LINC00662通过调控miR-215-3p/EIF4H轴影响骨肉瘤细胞的增殖和凋亡

LINC00662 affects the proliferation and apoptosis of osteosarcoma cells by regulating miR-215-3P/EIF4H axis

目的:探讨长基因间非蛋白质编码RNA 662(LINC00662)对骨肉瘤细胞的增殖和凋亡的影响及可能机制。方法:实时荧光定量聚合酶链反应(RT-qPCR)和Western blotting检测人成骨细胞株hFOB 1.19和骨肉瘤细胞中LINC00662、miR-215-3p和真核生物翻译起始因子4H(EIF4H)表达水平。将LINC00662小干扰RNA(si-LINC00662)、miR-215-3p模拟物、EIF4H小干扰RNA(si-EIF4H)分别转染Saos2细胞,细胞计数试剂盒(CCK-8)检测细胞活力,流式细胞术检测细胞凋亡。双荧光素酶报告实验、RT-qPCR、Western blotting确定LINC00662与miR-215-3p、miR-215-3p与EIF4H之间的靶向关系。结果:与hFOB 1.19比较,骨肉瘤细胞中LINC00662和EIF4H表达显著升高,miR-215-3p表达显著降低(P<0.05)。抑制LINC00662表达或过表达miR-215-3p或抑制EIF4H表达后,Saos2细胞存活率均显著降低,凋亡率均显著升高(P<0.05)。LINC00662靶向负性调控miR-215-3p表达,miR-215-3p靶向负性调控EIF4H表达(P<0.05)。抑制miR-215-3p表达可逆转抑制miR-215-3p对Saos2细胞存活和凋亡的影响(P<0.05)。过表达EIF4H可逆转抑制miR-215-3p对Saos2细胞存活和凋亡的影响(P<0.05)。结论:干扰LINC00662表达可抑制骨肉瘤细胞增殖,促进细胞凋亡,其机制与靶向调控miR-215-3p/EIF4H轴有关。
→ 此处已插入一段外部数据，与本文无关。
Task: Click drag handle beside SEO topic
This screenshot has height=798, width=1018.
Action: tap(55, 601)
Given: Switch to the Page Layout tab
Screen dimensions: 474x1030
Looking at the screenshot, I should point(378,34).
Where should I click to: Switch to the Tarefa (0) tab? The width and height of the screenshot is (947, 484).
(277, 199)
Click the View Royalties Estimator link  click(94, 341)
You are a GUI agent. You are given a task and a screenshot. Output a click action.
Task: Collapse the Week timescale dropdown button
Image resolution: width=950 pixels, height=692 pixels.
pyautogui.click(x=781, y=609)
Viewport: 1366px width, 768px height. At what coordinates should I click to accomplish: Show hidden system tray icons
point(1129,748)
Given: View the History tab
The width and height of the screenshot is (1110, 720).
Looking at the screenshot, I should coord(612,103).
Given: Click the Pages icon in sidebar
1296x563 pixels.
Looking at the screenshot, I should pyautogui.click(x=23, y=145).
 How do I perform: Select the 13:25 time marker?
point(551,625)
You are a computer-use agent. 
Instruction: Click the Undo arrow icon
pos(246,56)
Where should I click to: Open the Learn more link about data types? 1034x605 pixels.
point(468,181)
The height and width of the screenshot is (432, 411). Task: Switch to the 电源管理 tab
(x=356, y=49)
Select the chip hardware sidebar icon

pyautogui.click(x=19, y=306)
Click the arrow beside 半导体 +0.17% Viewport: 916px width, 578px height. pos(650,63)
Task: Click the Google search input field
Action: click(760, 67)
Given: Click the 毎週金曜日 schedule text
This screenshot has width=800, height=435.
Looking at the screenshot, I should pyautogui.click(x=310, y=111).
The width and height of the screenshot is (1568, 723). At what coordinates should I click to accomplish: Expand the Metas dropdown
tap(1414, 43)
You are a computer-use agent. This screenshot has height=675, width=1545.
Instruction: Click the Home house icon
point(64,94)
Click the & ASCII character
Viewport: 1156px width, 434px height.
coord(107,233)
Objective:To investigate the effect of long intergene non-protein coding RNA 662(LINC00662)on the proliferation and apoptosis of osteosarcoma cells,and to explore its possible mechanism further.Methods:Real-time fluorescence quantitative PCR(RT-qPCR)and Western blotting were used to detect the expression level of LINC00662,miR-215-3p and Eukaryotic translation initiation factor 4H(EIF4H)in human osteoblast cell line hFOB 1.19 and osteosarcoma cells.LINC00662 small interfering RNA(si-LINC00662),miR-215-3p mimic,EIF4H small interfering RNA(si-EIF4H)were transfected into Saos2 cells,respectively.Cell counting kit(CCK-8)detected cell viability and flow cytometry detected cell apoptosis.The dual luciferase report experiment,RT-qPCR and Western blotting were applied to confirm the targeting relationship between LINC00662 and miR-215-3p,miR-215-3p and EIF4H.Results:Compared with hFOB 1.19,the expression of LINC00662 and EIF4H in osteosarcoma cells were significantly increased,while the expression of miR-215-3p was significantly reduced(P<0.05).After inhibiting the expression of LINC00662 or overexpressing miR-215-3p or inhibiting the expression of EIF4H,the survival rate of Saos2 cells was significantly reduced,and the apoptosis rate was significantly increased(P<0.05).LINC00662 targets and negatively regulates miR-215-3p expression,and miR-215-3p targets and negatively regulates EIF4H expression(P<0.05).Inhibiting the expression of miR-215-3p could reverse the effect of inhibiting miR-215-3p on the survival and apoptosis of Saos2 cells(P<0.05).Overexpression of EIF4H could reverse the effect of inhibiting miR-215-3p on the survival and apoptosis of Saos2 cells(P<0.05).Conclusion:Interfering with the expression of LINC00662 could inhibit osteosarcoma cells proliferation and promote cell apoptosis,and its mechanism was related to the targeted regulation of miR-215-3p/EIF4H axis.